## [THE RECORDS]
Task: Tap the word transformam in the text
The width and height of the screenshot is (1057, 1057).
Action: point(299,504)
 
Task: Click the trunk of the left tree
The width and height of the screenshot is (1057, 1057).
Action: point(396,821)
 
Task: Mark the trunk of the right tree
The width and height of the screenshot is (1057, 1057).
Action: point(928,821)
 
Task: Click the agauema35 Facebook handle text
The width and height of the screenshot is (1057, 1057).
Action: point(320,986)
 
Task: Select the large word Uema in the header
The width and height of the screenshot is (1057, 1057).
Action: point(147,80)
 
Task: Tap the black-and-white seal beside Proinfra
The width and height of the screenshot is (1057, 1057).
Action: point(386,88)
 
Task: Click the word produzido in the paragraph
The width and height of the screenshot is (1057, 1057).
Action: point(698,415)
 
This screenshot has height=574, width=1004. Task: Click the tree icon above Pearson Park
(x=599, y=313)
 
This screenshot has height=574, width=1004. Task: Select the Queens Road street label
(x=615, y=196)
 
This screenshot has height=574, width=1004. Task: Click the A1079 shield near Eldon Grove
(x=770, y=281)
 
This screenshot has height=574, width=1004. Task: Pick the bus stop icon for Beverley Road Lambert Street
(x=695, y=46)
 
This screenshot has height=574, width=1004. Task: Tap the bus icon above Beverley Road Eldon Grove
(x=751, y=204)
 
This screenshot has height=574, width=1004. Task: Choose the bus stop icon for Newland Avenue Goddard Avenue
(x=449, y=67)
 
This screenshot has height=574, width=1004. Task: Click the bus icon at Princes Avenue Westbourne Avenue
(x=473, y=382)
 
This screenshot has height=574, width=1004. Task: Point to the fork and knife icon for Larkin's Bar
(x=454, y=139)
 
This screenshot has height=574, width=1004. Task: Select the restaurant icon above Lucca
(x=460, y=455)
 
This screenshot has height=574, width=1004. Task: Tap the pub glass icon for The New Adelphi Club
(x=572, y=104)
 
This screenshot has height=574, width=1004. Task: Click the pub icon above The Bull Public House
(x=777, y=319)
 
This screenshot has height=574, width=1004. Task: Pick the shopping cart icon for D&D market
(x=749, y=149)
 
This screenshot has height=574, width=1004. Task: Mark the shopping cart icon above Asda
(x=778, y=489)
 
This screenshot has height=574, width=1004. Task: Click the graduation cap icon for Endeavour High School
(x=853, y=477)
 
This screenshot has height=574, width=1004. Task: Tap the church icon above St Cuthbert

## [EXERCISE]
Reproduce the entries from the first one through the line containing "(x=572, y=104)", keeping every line and the requests, and shift each coordinate in the answers by adding 48 to it.

## [WRITTEN ANSWER]
Task: Tap the word transformam in the text
The width and height of the screenshot is (1057, 1057).
Action: point(347,552)
 
Task: Click the trunk of the left tree
The width and height of the screenshot is (1057, 1057).
Action: point(444,869)
 
Task: Mark the trunk of the right tree
The width and height of the screenshot is (1057, 1057).
Action: point(976,869)
 
Task: Click the agauema35 Facebook handle text
The width and height of the screenshot is (1057, 1057).
Action: point(368,1034)
 
Task: Select the large word Uema in the header
The width and height of the screenshot is (1057, 1057).
Action: point(195,128)
 
Task: Tap the black-and-white seal beside Proinfra
The width and height of the screenshot is (1057, 1057).
Action: point(434,136)
 
Task: Click the word produzido in the paragraph
The width and height of the screenshot is (1057, 1057).
Action: point(746,463)
 
This screenshot has height=574, width=1004. Task: Click the tree icon above Pearson Park
(x=647, y=361)
 
This screenshot has height=574, width=1004. Task: Select the Queens Road street label
(x=663, y=244)
 
This screenshot has height=574, width=1004. Task: Click the A1079 shield near Eldon Grove
(x=818, y=329)
 
This screenshot has height=574, width=1004. Task: Pick the bus stop icon for Beverley Road Lambert Street
(x=743, y=94)
 
This screenshot has height=574, width=1004. Task: Tap the bus icon above Beverley Road Eldon Grove
(x=799, y=252)
 
This screenshot has height=574, width=1004. Task: Choose the bus stop icon for Newland Avenue Goddard Avenue
(x=497, y=115)
 
This screenshot has height=574, width=1004. Task: Click the bus icon at Princes Avenue Westbourne Avenue
(x=521, y=430)
 
This screenshot has height=574, width=1004. Task: Point to the fork and knife icon for Larkin's Bar
(x=502, y=187)
 
This screenshot has height=574, width=1004. Task: Select the restaurant icon above Lucca
(x=508, y=503)
 
This screenshot has height=574, width=1004. Task: Tap the pub glass icon for The New Adelphi Club
(x=620, y=152)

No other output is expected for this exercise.